To address the limitaions of the existing studies and step beyond the state-of-the-art, a new graph neural network structure AST-AIGN is proposed in this paper for the traffic forecasting task on urban road networks.

Figure 3.

Aggregation of 2-hop neighborhood.

3. Preliminaries

3.1 Problem definition

In this study, the topology structure of road networks is described by a graph with the weights $g=(V,E,A)$ , where ${V=\{v_{1},v_{2},\ldots,v_{N}\}}$ represents the set of traffic nodes, and $N$ denotes the number of nodes; $E$ reflects the set of physically connection edges between traffic nodes; and $A\in R^{N\times N}$ is the adjacency matrix indicating the Euclidean distance or similarity among traffic nodes.

Traffic forecasting is a classic spatial-temporal forecasting problem, where traffic data is described by a matrix $X\in R^{N\times T\times D}$ containing $D$ kinds of attribute data such as speed, flow and density possessed in $N$ traffic nodes within past time step $T$ . Knowing the road network structure $g$ and traffic data $X$ , the mapping function $f$ can be learned and the traffic condition in the future time step ${T}^{\prime}$ can be calculated according to $f$ . The traffic forecasting problem can be stated as:

$\displaystyle[X_{t+1},\ldots,X_{t+{T}^{\prime}}]=f(g;[X_{t-T},\ldots,X_{t}])$ (1)

where $t$ represents the current time point, $T$ represents the length of the historical time series and ${T}^{\prime}$ represents the length of the time series to be forecasted.

3.2 Neighborhood aggregation

Diverse types of graph neural network [31, 10, 32, 17, 34] that were proposed to apply convolution operation on non-Euclidean data can be abstractly described as a neighborhood aggregation scheme [25]. The scheme is divided into two parts: feature generation and feature aggregation, which is mathematically presented as:

$\displaystyle{X}_{i}^{k}=\gamma({X}_{i}^{k-1},\Box_{j\in N(i)}\phi^{k}({X}_{i}% ^{k-1},{X}_{j}^{k-1},e_{j,i}))$ (2)

where ${X}_{i}^{k-1}$ represents the feature of node $i$ in the $(k-1)$ graph convolution layer, and $e_{j,i}$ represents the edge weight from node $j$ to $i$ . $\phi$ generates new feature representations utilizing neighbor node features and edge weights, $\Box$ and $\gamma$ represents the aggregation method of the generated features.

Figure 3 shows the process of aggregating 2-hop neighbors’ features of the central node by two graph convolution layers. The $k$ -th graph convolution layer aggregates the $k$ -hop neighbor node features for the central node. When using existing graph-based methods for traffic forecasting, traffic hub nodes will get overlarge neighborhood ranges while edge nodes will get limited ones.

4. Proposed model

This section focuses on traffic forecasting task on real road networks using Attention-based Spatial-Temporal Adaptive Integration Gated Network (AST-AIGN). AST-AIGN consists of three main components: feature encoding layer, two spatial-temporal layers, and prediction layer. The feature encoding and the prediction layer are composed of one and two layers of 1-D convolution, respectively.
**********
Exercise goal >>
Answer these questions using the traffic forecasting excerpt above.
(a) What three main components make up AST-AIGN?
(b) Into which two parts is the neighborhood aggregation scheme divided?
(c) What does the k-th graph convolution layer aggregate for the central node?

Available data >>
**********
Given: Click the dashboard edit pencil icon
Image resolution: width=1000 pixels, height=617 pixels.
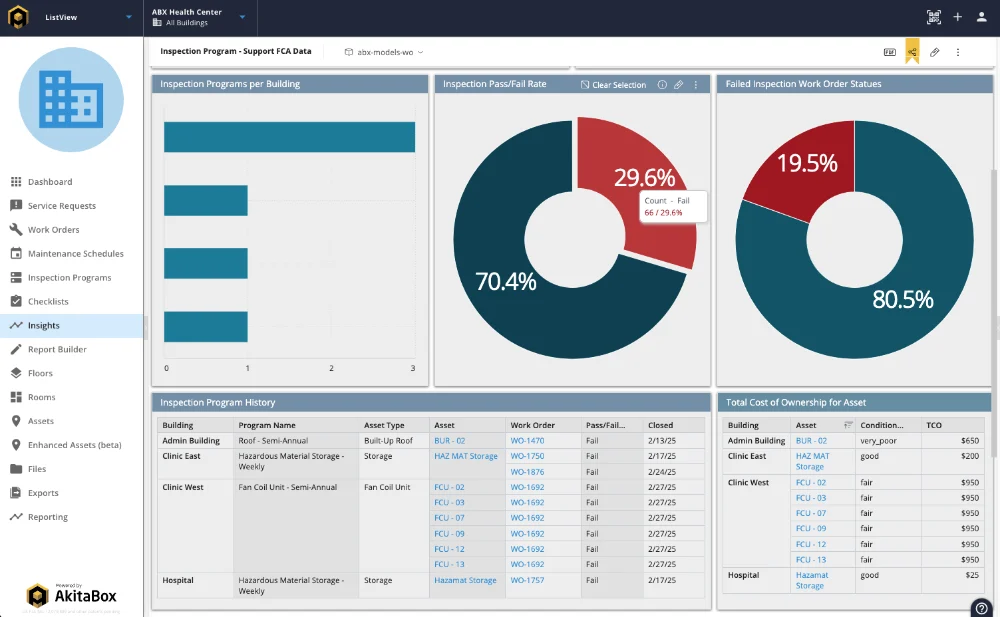Looking at the screenshot, I should coord(935,52).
**********
Solution >>
(a) A feature encoding layer, two spatial-temporal layers, and a prediction layer.
(b) Feature generation and feature aggregation.
(c) The k-hop neighbor node features.